* [What is expected]: Copy the lines below that contain "computer".

* [The data]:
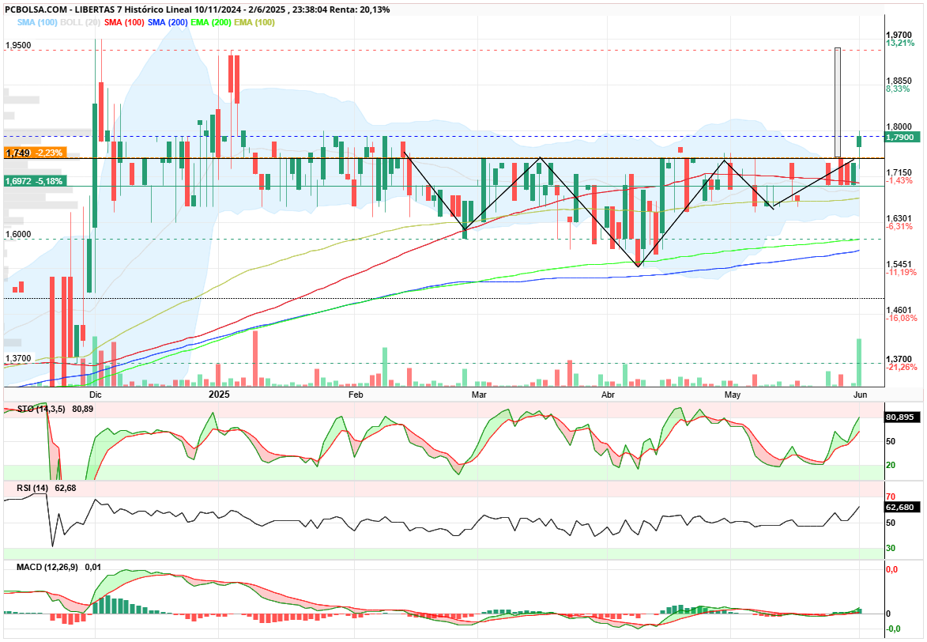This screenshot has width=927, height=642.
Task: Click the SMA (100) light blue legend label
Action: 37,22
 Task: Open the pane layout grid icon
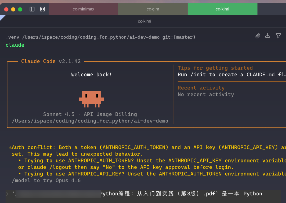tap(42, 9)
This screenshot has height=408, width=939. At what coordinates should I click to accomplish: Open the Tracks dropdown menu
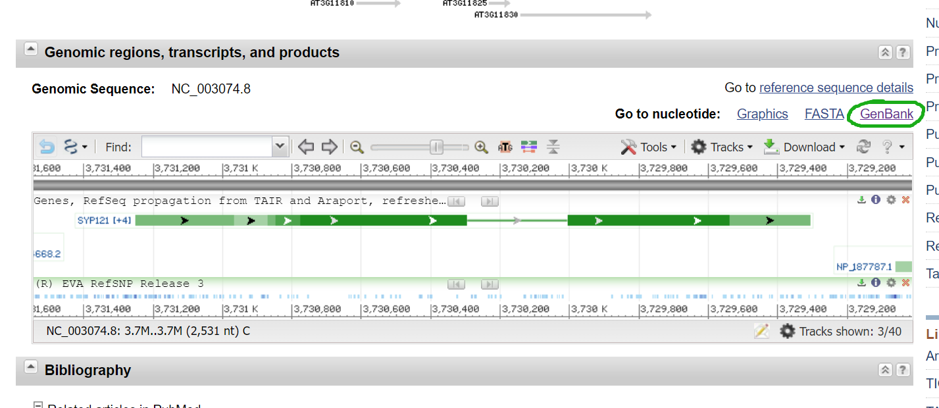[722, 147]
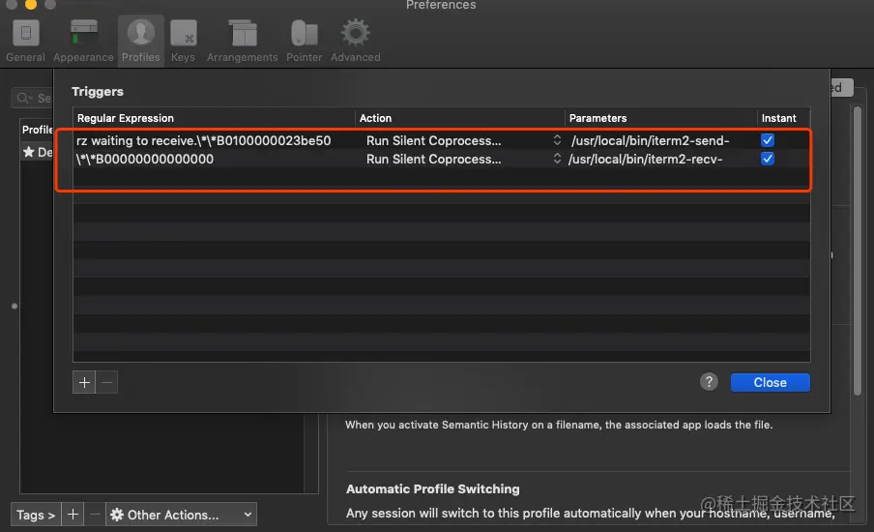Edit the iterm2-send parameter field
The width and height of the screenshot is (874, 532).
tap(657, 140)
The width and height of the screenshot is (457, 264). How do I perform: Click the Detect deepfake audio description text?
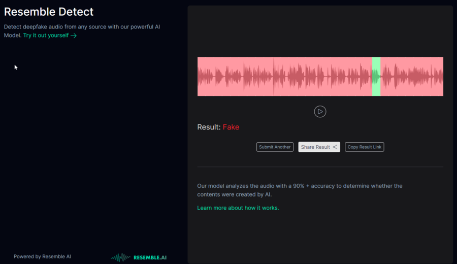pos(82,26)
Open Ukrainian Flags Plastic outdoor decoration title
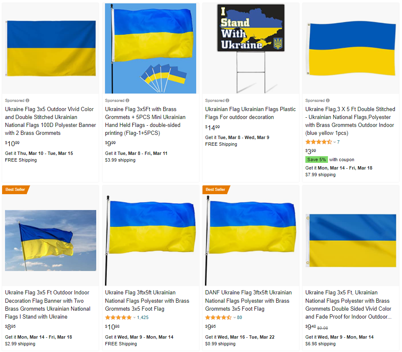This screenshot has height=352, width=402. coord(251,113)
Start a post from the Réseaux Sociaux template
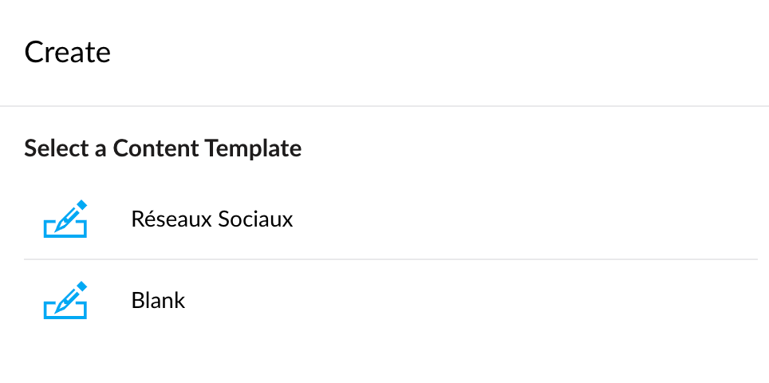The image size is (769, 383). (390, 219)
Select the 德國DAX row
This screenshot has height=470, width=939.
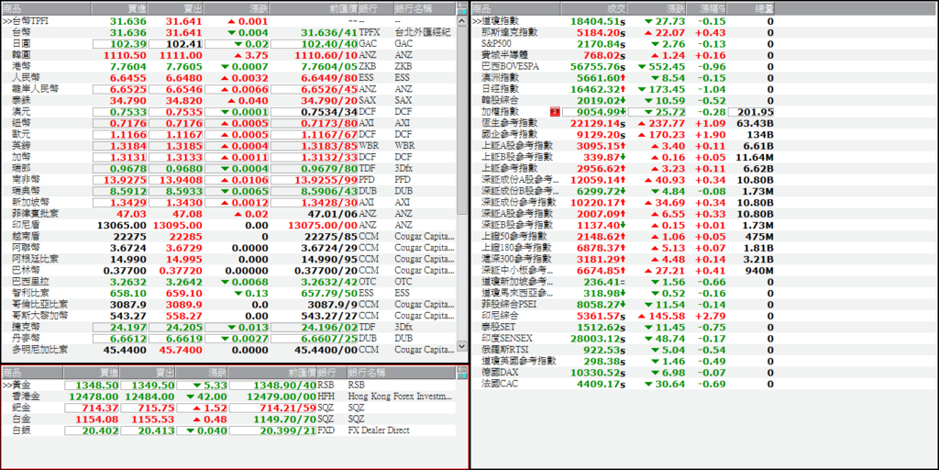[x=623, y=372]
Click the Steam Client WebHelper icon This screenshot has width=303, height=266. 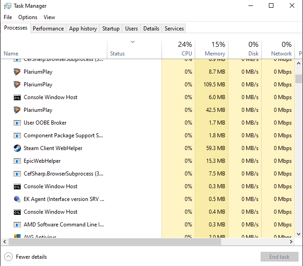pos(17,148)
* * *
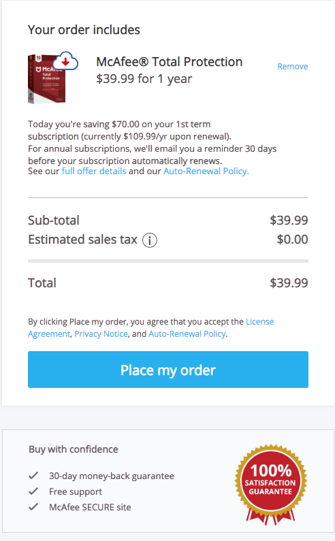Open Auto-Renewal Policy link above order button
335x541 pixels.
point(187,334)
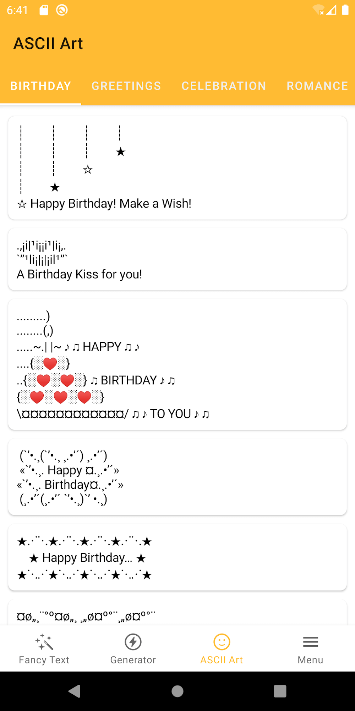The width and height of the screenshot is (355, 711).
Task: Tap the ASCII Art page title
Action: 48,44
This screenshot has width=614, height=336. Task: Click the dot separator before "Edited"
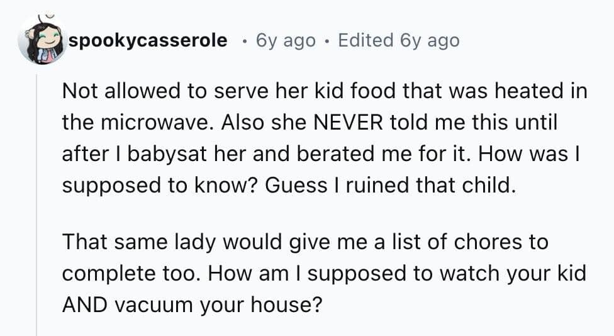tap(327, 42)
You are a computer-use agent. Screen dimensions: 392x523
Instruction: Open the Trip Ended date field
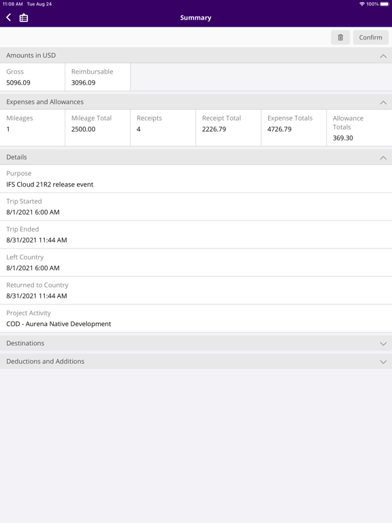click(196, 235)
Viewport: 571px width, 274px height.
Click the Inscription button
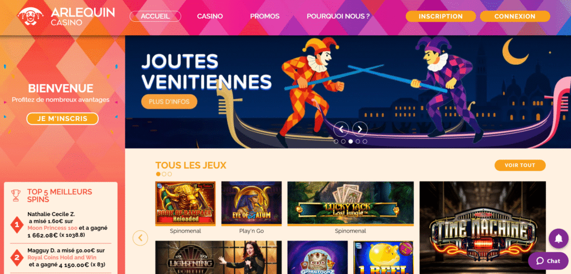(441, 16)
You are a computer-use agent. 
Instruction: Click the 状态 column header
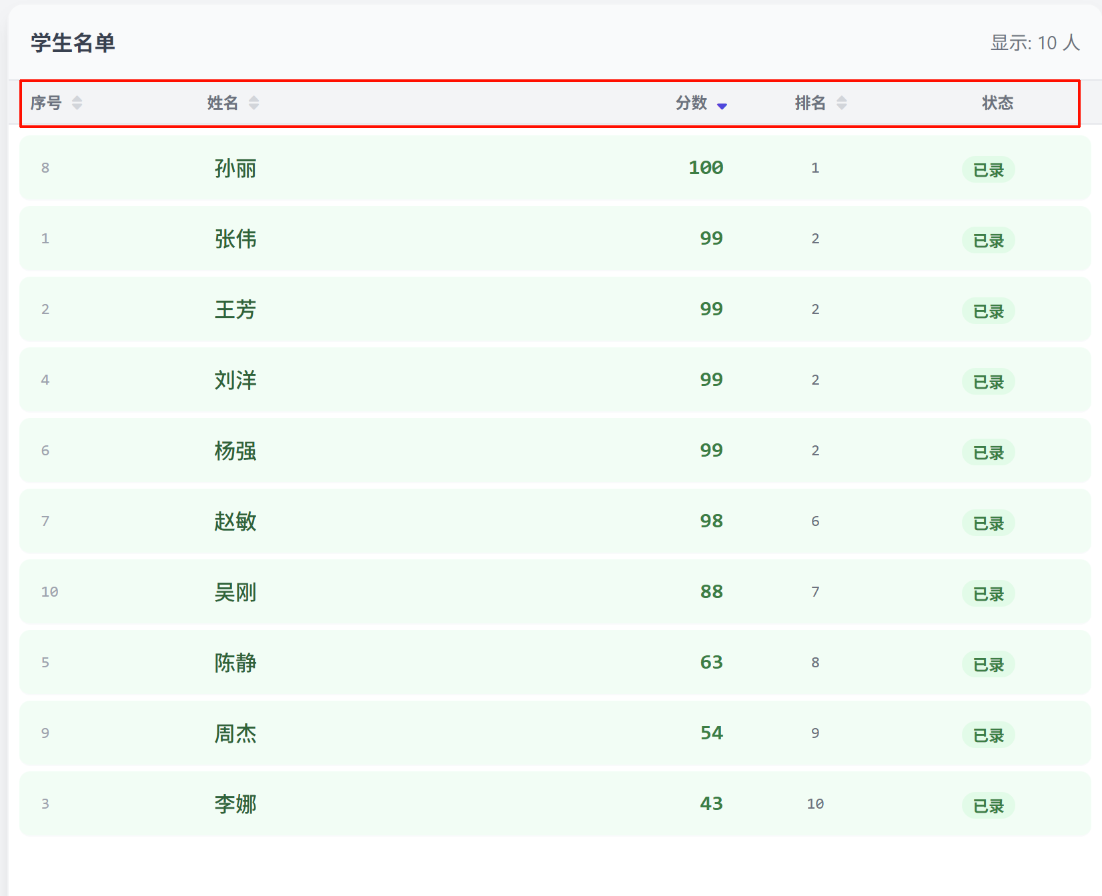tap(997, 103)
==
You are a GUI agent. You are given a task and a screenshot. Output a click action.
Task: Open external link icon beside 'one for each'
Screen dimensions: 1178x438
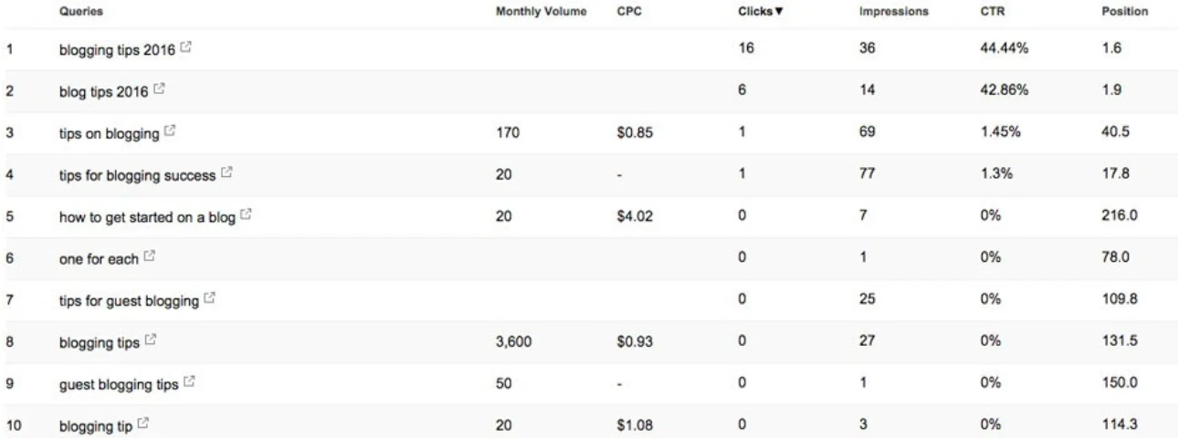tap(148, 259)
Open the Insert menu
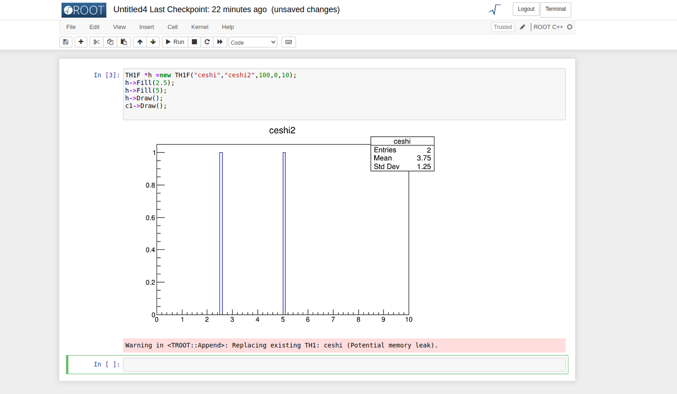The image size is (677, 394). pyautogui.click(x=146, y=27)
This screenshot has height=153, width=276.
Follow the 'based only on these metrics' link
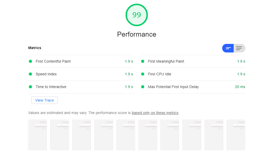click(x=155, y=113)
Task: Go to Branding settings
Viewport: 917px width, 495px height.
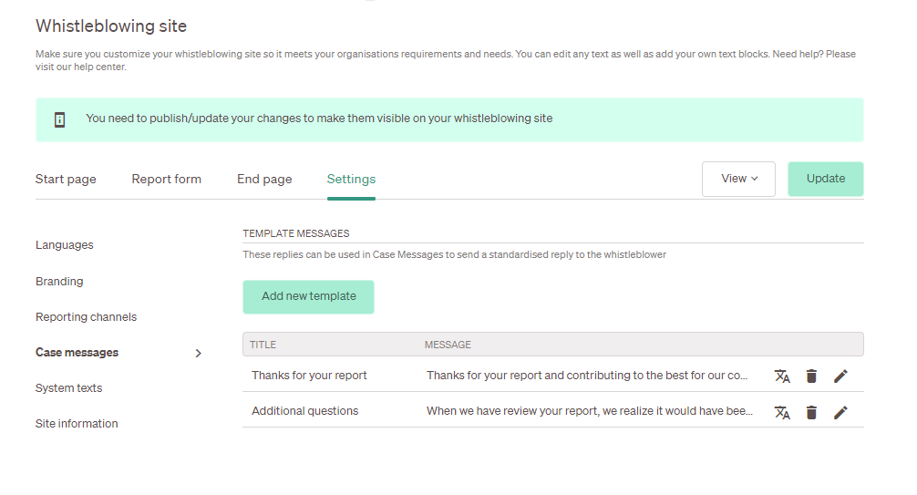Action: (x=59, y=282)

* [Your solution]:
You are a computer-use agent. Screen dimensions: 392x523
You are a computer-use agent. 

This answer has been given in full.